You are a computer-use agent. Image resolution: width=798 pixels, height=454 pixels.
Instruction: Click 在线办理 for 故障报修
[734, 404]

---

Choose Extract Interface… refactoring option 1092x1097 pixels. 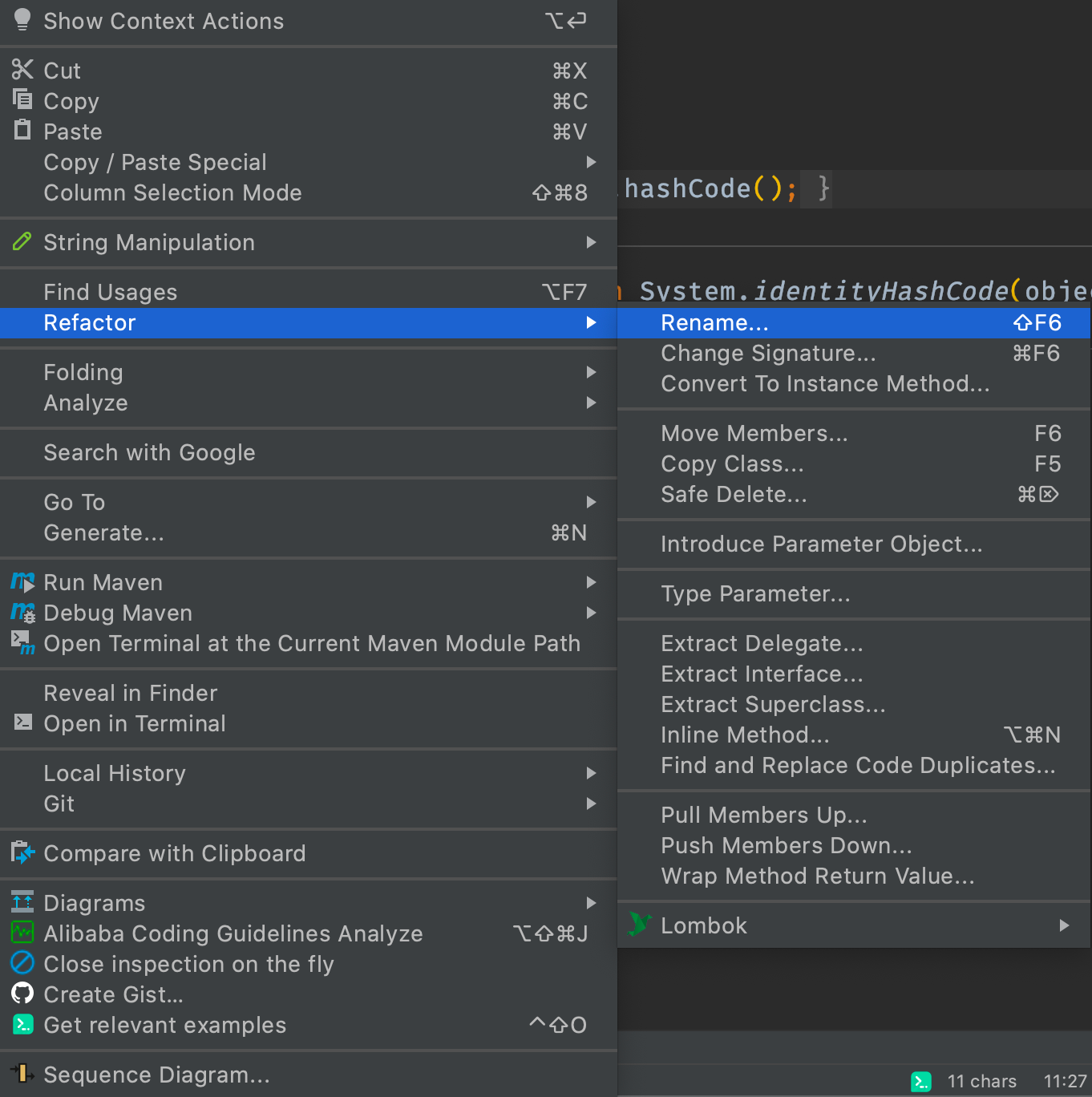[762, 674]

---

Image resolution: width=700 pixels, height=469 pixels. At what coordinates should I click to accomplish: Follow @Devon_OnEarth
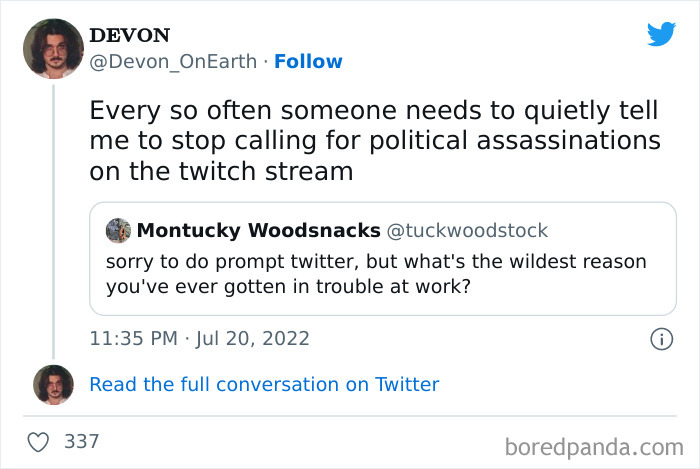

» **What the task asks**
Only the lines with "width" are needed; find them in the records and copy each one.

» **Solution for this task**
You are a computer-use agent. Image resolution: width=798 pixels, height=454 pixels.
Image resolution: width=700 pixels, height=469 pixels. At what coordinates should I click to accomplish: Follow @Devon_OnEarth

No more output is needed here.